01 字典树在面试中的妙用

简介

\(\textbf{01trie}\) 就是把整数的二进制表达式当作字符串，按照从高位到低位的顺序，挂载在字典树上，每个节点有两个孩子，分别是 \(0,\ 1\)，从而形成一棵二叉树，常用来处理异或问题

例如将一个数组 \([1,\ 2,\ 3]\) 挂在 \(\textbf{01trie}\) 上，便得到如下所示的一棵二叉树

性质

由于 \(\textbf{01trie}\) 是一棵二叉树，且最大深度取决于挂载值的大小，设挂载最大值为 \(n\)，那么一次查询前缀的过程便可以在 \(O(\log n)\) 时间完成

例题

力扣 421. 数组中两个数的最大异或值

给定 \(n\) 个正整数的数组 \(a\)，计算 \(a_{i} \oplus a_{j}\) 的最大值

数据规定

\(1\leq n\leq 2\cdot 10^4\)

\(1\leq a_{i}\leq 2^{31} - 1\)

题解

将数组中所有正整数的二进制表示，按照从高位到低位的顺序，当作字符串挂载在字典树上，形成 \(01\) 字典树，该字典树为一棵二叉树

对于正整数 \(t\)，为了寻找数组中的 \(s\)，使得 \(x\oplus t\) 最大，我们只要每次贪心走与当前位相反的路即可

具体来讲，如果当前位为 \(1\)，我们走 \(0\) 子树，反之走 \(1\) 子树，当然，如果不存在对应的子树，我们还是得走存在的子树

这样可以保证异或后的高位尽可能为 \(1\)，在二进制表示中，高位为 \(1\)，即使剩下的全 \(0\)，结果也要比高位为 \(0\)，剩下的全 \(1\) 结果大，直观的感受，\((100)_{2} > (011)_{2}\)，这便证明了贪心的正确性

时间复杂度为 \(O(n\log L)\)，其中 \(L = 2^{31} - 1\)

// cpp
const int N = 2e4;
const int M = 31;

class Solution {
public:
    int node[N * M][2], cnt = 0;

    void insert(int x)
    {
        int p = 0;
        for (int i = M; i >= 0; --i) {
            int idx = 1 & (x >> i);
            if (!node[p][idx]) node[p][idx] = ++cnt;
            p = node[p][idx];
        }
    }
    int query(int x)
    {
        int p = 0;
        int ans = 0;
        for (int i = M; i >= 0; --i) {
            int idx = 1 & (x >> i);
            if (node[p][idx ^ 1]) {
                ans *= 2, ans += 1;
                p = node[p][idx ^ 1];
            }
            else {
                ans *= 2, ans += 0;
                p = node[p][idx];
            }
        }
        return ans;
    }

    int findMaximumXOR(vector<int>& nums) {
        for (auto &i: nums) insert(i);
        int ans = 0;
        for (auto &i: nums) ans = max(ans, query(i));
        return ans;
    }
};

力扣 1707. 与数组中元素的最大异或值

给定 \(n\) 个正整数的数组 \(a\)，给定 \(q\) 个询问，每个询问包含两个正整数 \(x_{i},\ m_{i}\)

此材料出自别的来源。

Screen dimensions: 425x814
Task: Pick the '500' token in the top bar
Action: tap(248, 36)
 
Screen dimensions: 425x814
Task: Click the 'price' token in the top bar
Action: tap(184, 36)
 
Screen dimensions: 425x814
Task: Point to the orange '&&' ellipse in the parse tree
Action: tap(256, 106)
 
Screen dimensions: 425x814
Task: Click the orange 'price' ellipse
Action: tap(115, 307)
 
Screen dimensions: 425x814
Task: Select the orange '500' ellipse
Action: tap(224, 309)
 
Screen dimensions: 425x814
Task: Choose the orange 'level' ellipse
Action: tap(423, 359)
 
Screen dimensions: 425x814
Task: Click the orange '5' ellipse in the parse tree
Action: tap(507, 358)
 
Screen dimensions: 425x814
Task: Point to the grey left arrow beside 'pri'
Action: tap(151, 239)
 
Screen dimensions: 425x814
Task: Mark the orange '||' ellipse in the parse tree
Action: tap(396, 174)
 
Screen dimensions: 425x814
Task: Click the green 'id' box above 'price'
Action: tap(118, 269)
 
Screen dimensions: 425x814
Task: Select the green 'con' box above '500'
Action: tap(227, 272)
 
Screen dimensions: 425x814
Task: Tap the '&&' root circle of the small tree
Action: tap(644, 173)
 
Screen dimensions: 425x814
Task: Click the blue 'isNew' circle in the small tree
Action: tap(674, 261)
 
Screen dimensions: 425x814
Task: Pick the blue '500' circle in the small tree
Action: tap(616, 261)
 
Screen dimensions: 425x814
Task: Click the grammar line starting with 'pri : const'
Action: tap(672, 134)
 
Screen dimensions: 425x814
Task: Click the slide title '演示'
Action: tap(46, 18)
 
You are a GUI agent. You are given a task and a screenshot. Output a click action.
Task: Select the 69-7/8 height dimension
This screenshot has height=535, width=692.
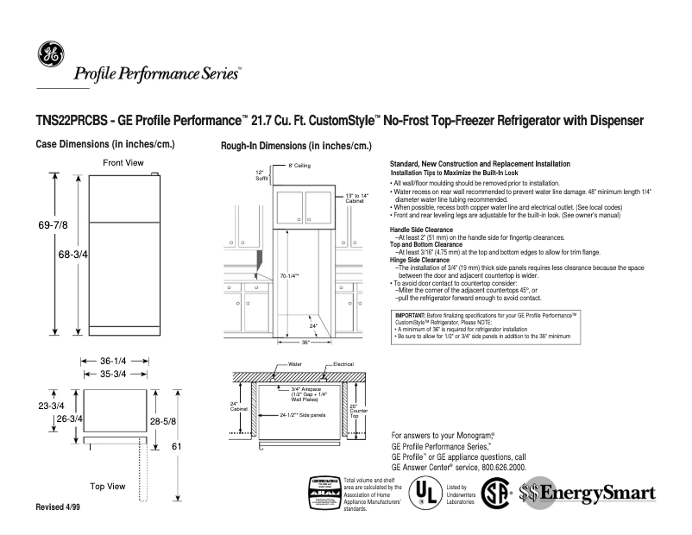pos(52,225)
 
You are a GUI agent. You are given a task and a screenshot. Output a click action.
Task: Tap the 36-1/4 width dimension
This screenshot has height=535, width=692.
pos(115,361)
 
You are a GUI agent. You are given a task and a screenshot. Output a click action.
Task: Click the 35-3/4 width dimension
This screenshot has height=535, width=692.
pos(115,374)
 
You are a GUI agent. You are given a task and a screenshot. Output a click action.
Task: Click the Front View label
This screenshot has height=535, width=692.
pos(123,162)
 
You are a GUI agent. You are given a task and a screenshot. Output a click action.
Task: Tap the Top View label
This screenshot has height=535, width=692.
pos(109,487)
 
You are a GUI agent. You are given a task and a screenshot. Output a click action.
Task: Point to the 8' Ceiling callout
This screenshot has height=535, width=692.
pos(299,165)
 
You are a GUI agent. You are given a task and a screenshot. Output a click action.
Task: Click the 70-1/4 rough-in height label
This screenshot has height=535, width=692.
pos(289,276)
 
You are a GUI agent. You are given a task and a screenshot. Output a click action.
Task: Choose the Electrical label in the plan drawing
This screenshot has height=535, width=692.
pos(343,365)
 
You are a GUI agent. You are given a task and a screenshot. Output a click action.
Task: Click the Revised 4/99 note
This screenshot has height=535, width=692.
pos(57,507)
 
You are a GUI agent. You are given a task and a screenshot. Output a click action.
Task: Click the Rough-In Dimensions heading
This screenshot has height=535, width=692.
pos(296,147)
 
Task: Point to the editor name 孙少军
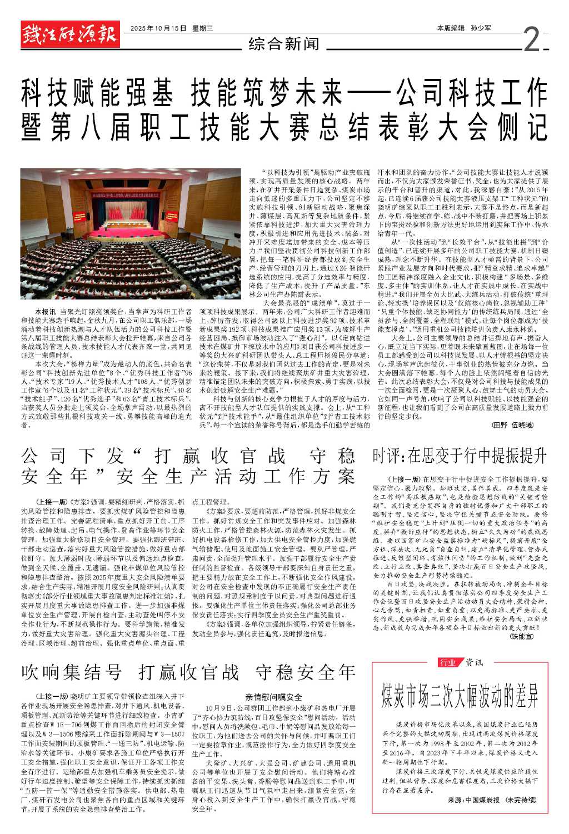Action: pos(481,28)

对于每一个询问，在 \(a\) 中所有不大于 \(m_{i}\) 的数中选一个 \(y\)，使得 \(x_{i}\oplus y\) 最大，返回这个最大值

数据规定

\(1\leq n,\ q\leq 10^5\)

\(1\leq a_{i},\ x_{i},\ m_{i}\leq 10^9\)

题解

离线查询，对 \(a\) 从小到大排序，对 \(q\) 按照 \(m_{i}\) 从小到大排序

根据单调性，使用双指针，将 \(a\) 中符合条件的正整数 \(a_{i}\) 挂载到字典树上，进行查询即可

时间复杂度为 \(O((q + n)\cdot \log L + q\log q + n\log n)\)，其中 \(L = 10^9\)

// cpp
#define pb push_back

const int N = 1e5;
const int M = 30;

class Solution {
public:
    int node[N * M][2], cnt = 0;

    void insert(int x)
    {
        int p = 0;
        for (int i = M; i >= 0; --i) {
            int idx = 1 & (x >> i);
            if (!node[p][idx]) node[p][idx] = ++cnt;
            p = node[p][idx];
        }
    }
    int query(int x)
    {
        int p = 0;
        int ans = 0;
        for (int i = M; i >= 0; --i) {
            int idx = 1 & (x >> i);
            if (node[p][idx ^ 1]) {
                ans *= 2, ans += 1;
                p = node[p][idx ^ 1];
            }
            else {
                ans *= 2, ans += 0;
                p = node[p][idx];
            }
        }
        return ans;
    }

    vector<int> maximizeXor(vector<int>& nums, vector<vector<int>>& q) {
        int idx = 0;
        for (auto &i: q) i.pb(idx++);
        sort(q.begin(), q.end(), [&](const vector<int> &x, const vector<int> &y){
            return x[1] < y[1];
        });
        sort(nums.begin(), nums.end());
        int n = q.size();
        vector<int> ans(n);
        for (int i = 0, j = 0; i < n; ++i) {
            while (j < nums.size() && nums[j] <= q[i][1])
                insert(nums[j++]);
            if (!j) ans[q[i][2]] = -1;
            else ans[q[i][2]] = query(q[i][0]);
        }
        return ans;
    }
};

力扣 1938. 查询最大基因差

给定一棵 \(n\) 个节点的树，每个节点的编号 \(i\) 即为其权值 \(v_{i}\)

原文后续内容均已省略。